In the author interview below, what is the title of Kirsten Mortensen's latest novel, and what category does it fall into?

EXTRACTED TEXT:
====

Tuesday, November 4, 2014

Kirsten Mortensen on Her Greatest Strength as a Writer @KirstenWriter #AmWriting #Suspense



Kirsten Mortensen has been writing fiction ever since she picked up her first crayon. And no, her illustrated picture book "Mic and Mac the Bunnies" will never be a best seller, but it hinted at two of her future lifelong loves: writing and animals.

Today, Mortensen's plots are a bit more involved than the adventures of Mic and Mac. And her novels also span a number of categories including comedy ("Can Job" and the novella "BJs on the Roof"), light literary romance ("Loose Dogs" and "When Libby Met the Fairies"), and, with her latest title, romantic suspense ("Dark Chemistry").

Her non-fiction books include "Dog of Your Dreams: How to Pick a Companion Dog Who Will Fit Into Your Home and Your Life" (a Kindle book), "Outwitting Dogs" (co-written with professional dog trainer Terry Ryan; Lyons Press), and "101 Dog Training Tips" (Lyons Press).
Do you find the time to read?
Absolutely. I read topical material on a daily basis, during the daylight hours: blog posts, news pieces both online and in print, and magazine articles on culture, pop culture, media, and politics. Evenings, I read books. I almost always read from either an ebook or a print book for an hour or so before bedtime. It’s not a huge amount of time, but I manage to finish a fair number of books every year.

Last book you purchased? Tell us about it.
It’s a non-fiction book titled Dreamways of the Iroquois by Robert Moss. Moss was born in Australia, and has always had intense, vivid dreams (as I do). Then, in one dream, he “met” a native American woman who began speaking to him in a language he didn’t understand. He did some research afterward and learned it was an archaic form of Mohawk (one of the tribes of the Haudenosaunee [Iroquois]). The book is about what this dream woman taught Moss, and relates many other extraordinary experiences he’s had as he works to teach people how to use their dreams to connect with spirit and find healing.

What do you consider the most challenging about writing a novel?
By far, it’s building a world and holding it in your head—as an intact, coherent world—for as long as it takes to complete the novel. The effort this requires is extraordinary. And you can’t mess it up. You can’t have a character’s eyes be blue in one spot and then brown in another, to cite a simple example. You have to somehow imagine a character with blue eyes, and those blue eyes have to remain real to you from the day you first start to write until the day you put your novel into the hands of your readers. And eye color is only one element: it has to be everything, from the layout of buildings and streets, to characters’ speech patterns and histories and quirks and motivations.

Have you developed a specific writing style?
I think I have. People tell me my writing has something of a noir feel. That’s not something I set out to do, but I greatly admired Hemingway when I was a teenager, and I’ve retained an admiration for what I guess you’d call “stripped down” writing. Hemingway intentionally left things out: he communicated as much by what he left out as what he said. I like that as a reader, because I enjoy the process of discovery. It’s like real life.

====

INFORMATION PROVIDED:
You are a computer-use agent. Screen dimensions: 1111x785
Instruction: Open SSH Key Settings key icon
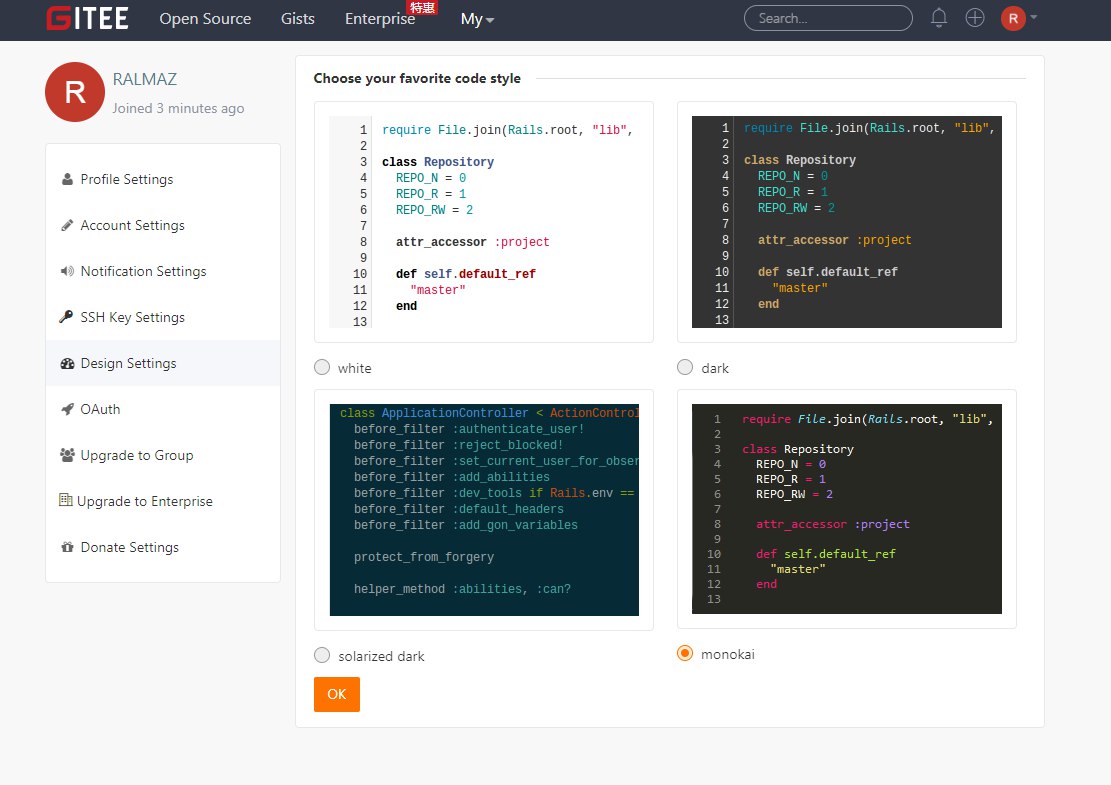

====

SOLUTION TO THIS TASK:
"Dark Chemistry," a romantic suspense novel.